Recopiez le passage de l'extrait sur le droit espagnol, de « La Ley 7/2007 » à « le personnel auxiliaire. », en remplaçant « fonctionnaires intérimaires » par « fonctionnaires temporaires ».

:: Extrait du texte ::

########################################

2. La période minimale de congé annuel payé ne peut être remplacée par une indemnité financière, sauf en cas de fin de relation de travail. »

B. Le droit espagnol

12.

La Ley 7/2007 del Estatuto básico del empleado público (loi 7/2007 sur le statut de base des agents publics), du 12 avril 2007 ( 10 ), réglemente le statut des agents publics au sein de l’administration générale de l’État espagnol et des communautés autonomes du pays.

13.

Conformément à l’article 8 de la loi 7/2007, il existe quatre catégories d’agents publics : les fonctionnaires statuaires, les fonctionnaires intérimaires, les agents contractuels qui peuvent être embauchés tant à durée déterminée qu’à durée indéterminée, et le personnel auxiliaire.

14.

L’article 10 de la loi 7/2007 énonce :

« (1) Sont fonctionnaires intérimaires les personnes qui, pour des motifs de nécessité et d’urgence expressément justifiés, sont nommées à ce titre pour exercer des fonctions propres aux fonctionnaires statutaires, dans l’une des situations suivantes :

a)

l’existence de postes vacants non susceptibles d’être occupés par des fonctionnaires statutaires,

b)

le remplacement temporaire de fonctionnaires statutaires,

c)

la réalisation de programmes à caractère temporaire,

d)

une charge de travail excessive pendant une durée maximale de six mois au cours d’une période de douze mois.

[…]

(3) La relation de travail des fonctionnaires intérimaires prend fin, outre pour les motifs mentionnés à l’article 63, lorsque le motif ayant motivé leur recrutement cesse d’exister.

[…]

(5) Le régime général des fonctionnaires statutaires s’applique aux fonctionnaires intérimaires, pour autant cela soit compatible avec la nature de leur statut. »

15.

########################################

:: Lignes de données ::
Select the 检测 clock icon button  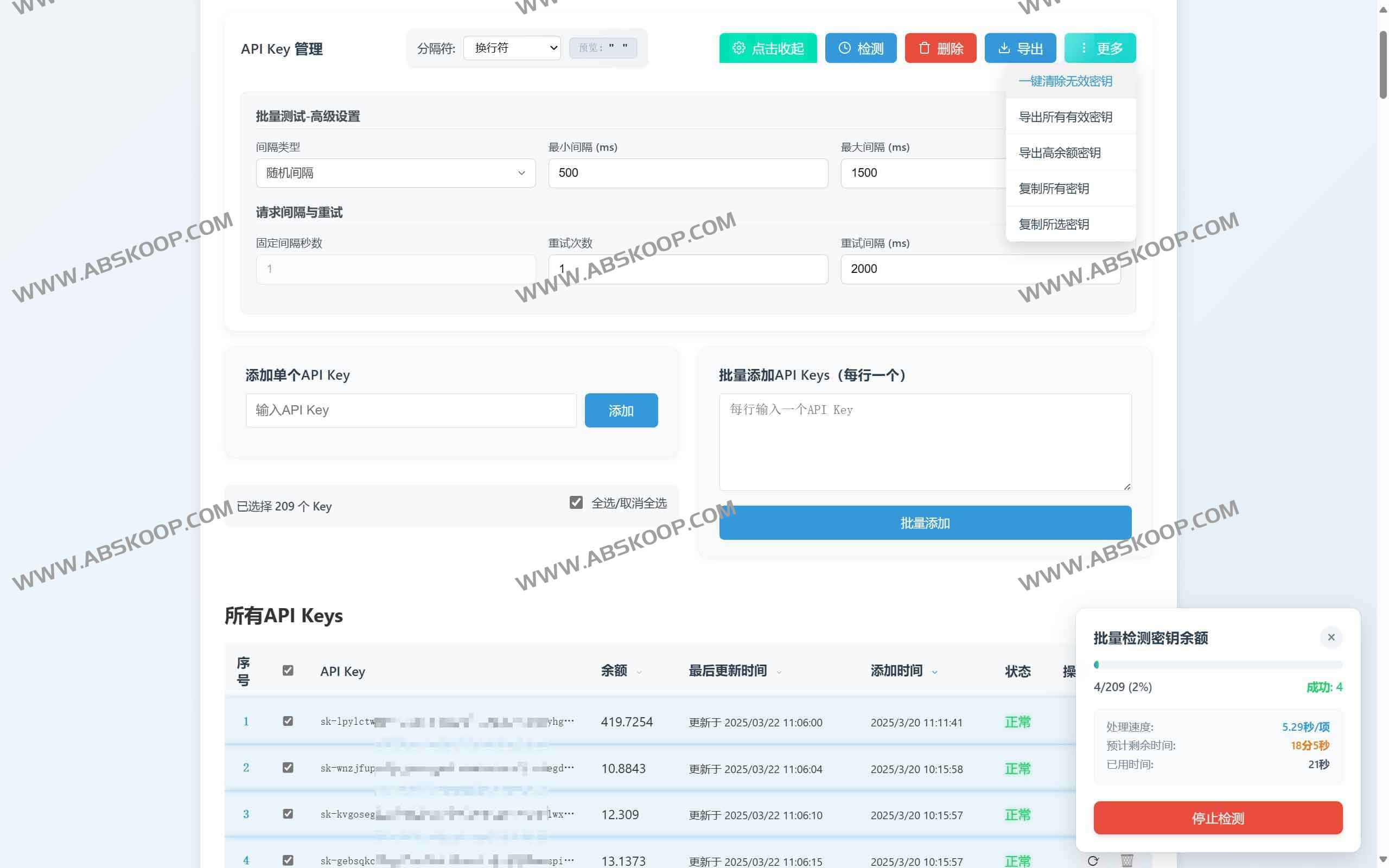(844, 48)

########################################

:: Résultat de l'exercice ::
La Ley 7/2007 del Estatuto básico del empleado público (loi 7/2007 sur le statut de base des agents publics), du 12 avril 2007 ( 10 ), réglemente le statut des agents publics au sein de l’administration générale de l’État espagnol et des communautés autonomes du pays.

13.

Conformément à l’article 8 de la loi 7/2007, il existe quatre catégories d’agents publics : les fonctionnaires statuaires, les fonctionnaires temporaires, les agents contractuels qui peuvent être embauchés tant à durée déterminée qu’à durée indéterminée, et le personnel auxiliaire.